Understanding Society is an initiative funded by the Economic and Social Research Council and various Government Departments, with scientific leadership by the Institute for Social and Economic Research, University of Essex, and survey delivery by NatCen Social Research and Kantar Public. The research data are distributed by the UK Data Service. We are grateful to the Economic and Social Research Council for financial support for this research via project “How can biomarkers and genetics improve our understanding of society and health?” (award ES/M008592/1). Andrew Jones acknowledges funding from the Leverhulme Trust Major Research Fellowship (MRF‐2016‐004). The funders, data creators, and UK Data Service have no responsibility for the contents of this paper.

Figure A1.

Figure A1

Quantile–quantile plots of the biomarkers by gender [Colour figure can be viewed at http://wileyonlinelibrary.com]

Table A1.

Descriptive statistics

Biomarker Mean Median Standard deviation Skewness Kurtosis Minimum Maximum Sample size
Fibrinogen (g/L) 2.79 2.70 0.59 0.47 3.82 0.40 5.50 12,811
HbA1c (mmol/mol) 37.25 36.00 8.19 4.17 31.15 12 133.0 12,153
Cholesterol ratio 3.74 3.46 1.36 1.42 6.43 1.16 13.67 12,865
DHEAS (μmol/L) 4.62 3.80 3.24 1.29 5.11 0.20 25.30 12,809

Note. DHEAS: dehydroepiandrosterone sulfate; HbA1c: glycated hemoglobin.

Table A2.

Estimated parameters from the GB2 and the GG models

Biomarker GB2 GG
α p q κ Ln(σ)
Fibrinogen 7.892 [7.017, 8.767] 1.104 [0.933, 1.275] 1.299 [1.063, 1.535] 0.267 [0.209, 0.326] −1.606 [−1.621, −1.592]
HbA1c 42.986 [36.674, 49.298] 0.348 [0.287, 0.410] 0.198 [0.167, 0.230] −0.461 [−0.555, −0.368] −1.970 [−2.017, −1.924]
Cholesterol ratio 1.442 [0.777, 2.108] 23.345 [−9.920, 56.612] 6.611 [1.761, 11.463] −0.246 [−0.290, −0.200] −1.169 [−1.183, −1.157]
DHEAS 2.538 [2.202, 2.873] 1.036 [0.846, 1.225] 2.316 [1.717, 2.915] 0.446 [0.396, 0.495] −0.615 [−0.631, −0.599]

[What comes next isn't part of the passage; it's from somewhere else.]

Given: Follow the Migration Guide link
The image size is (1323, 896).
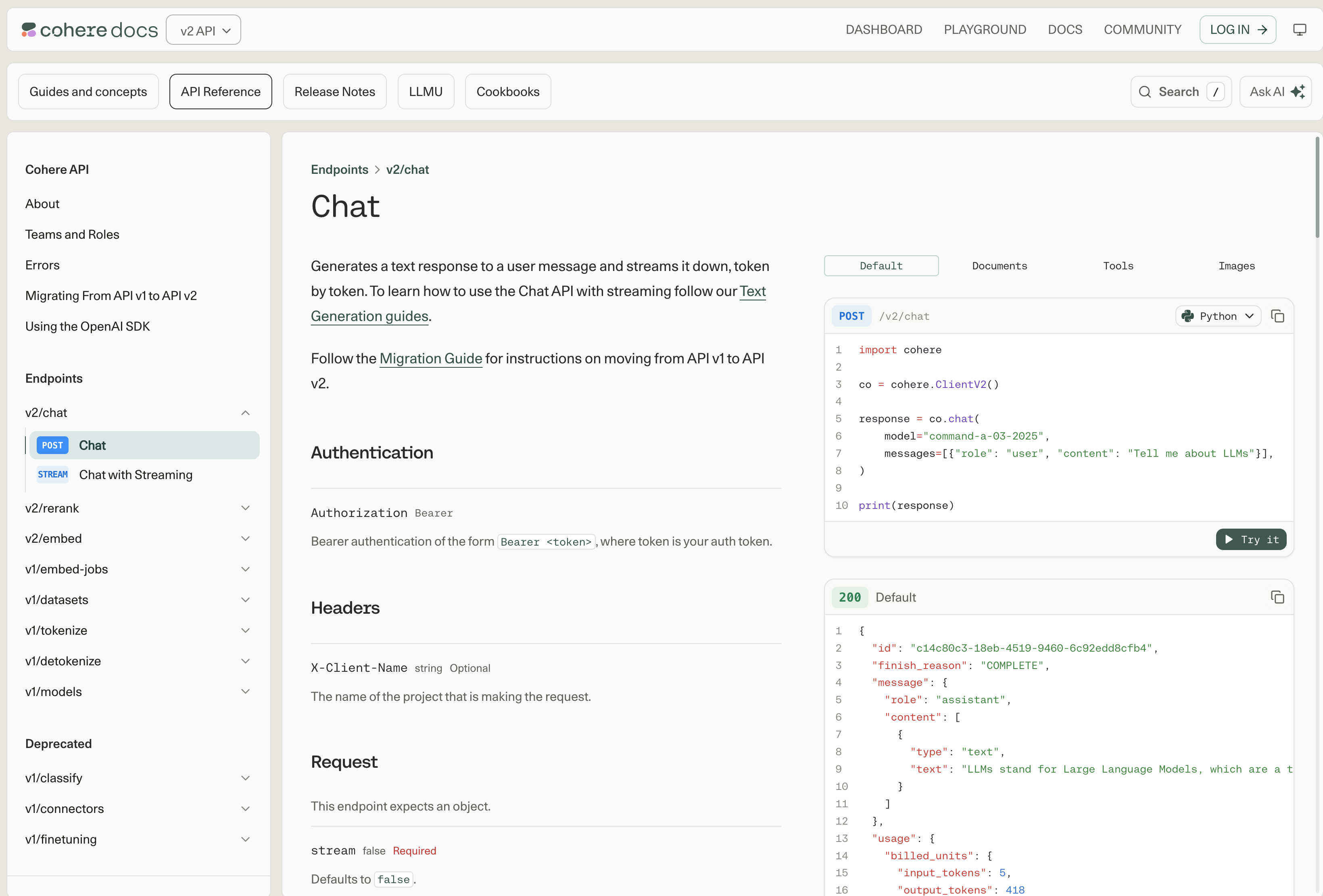Looking at the screenshot, I should [x=430, y=358].
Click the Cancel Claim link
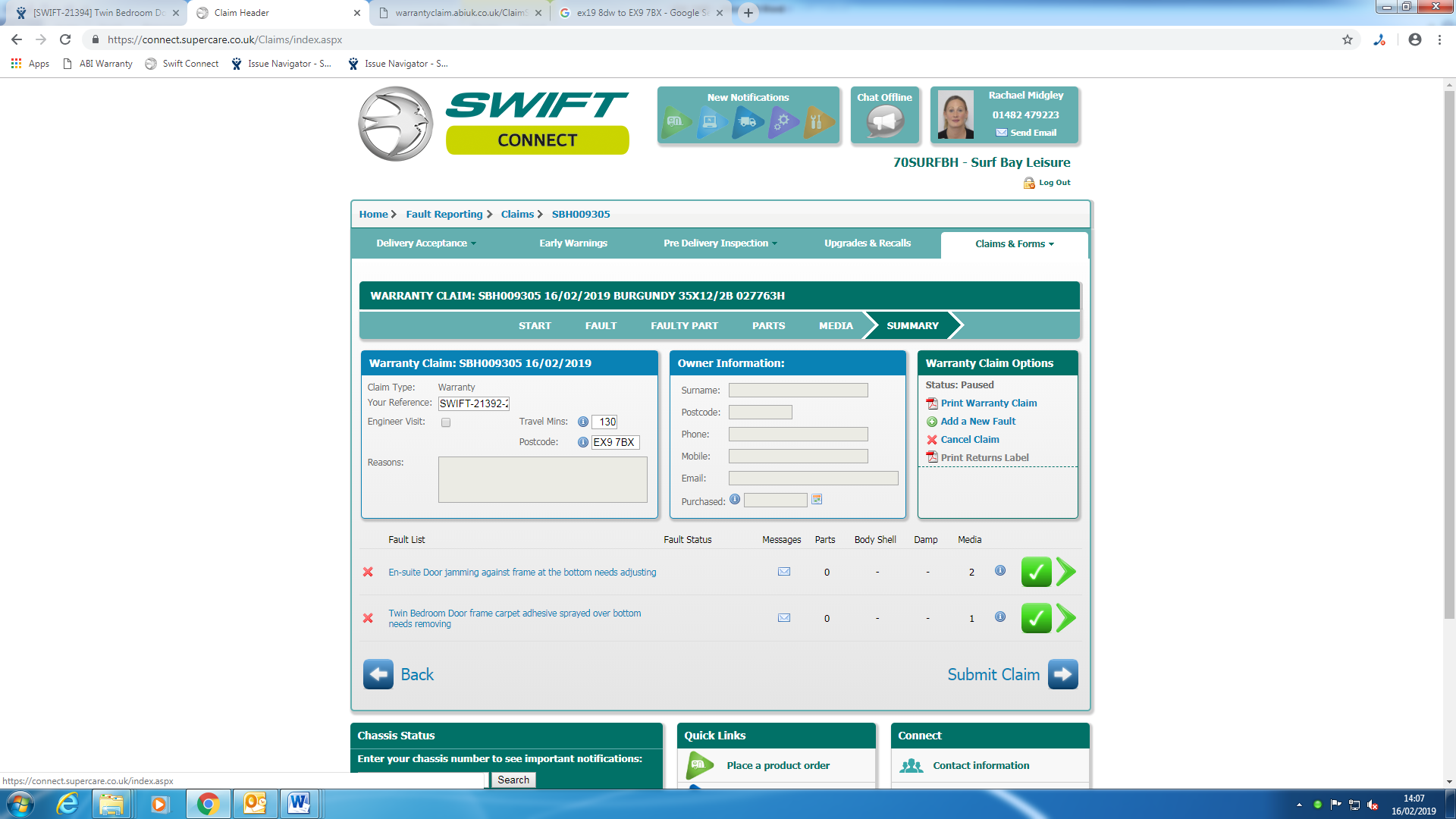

Note. DHEAS: dehydroepiandrosterone sulfate; GB2: generalized beta of the second kind; GG: generalized gamma; HbA1c: glycated hemoglobin.

Davillas A, Jones AM. Parametric models for biomarkers based on flexible size distributions. Health Economics. 2018;27:1617–1624. 10.1002/hec.3787

Footnotes

1

The limited number of covariates may also alleviate concerns that, for less parsimonious specifications, the best specification for each model need to be compared rather than using the same covariates (Jones et al., 2014). However, the relative performance of our models (Table 2) remained the same in the case of no covariates.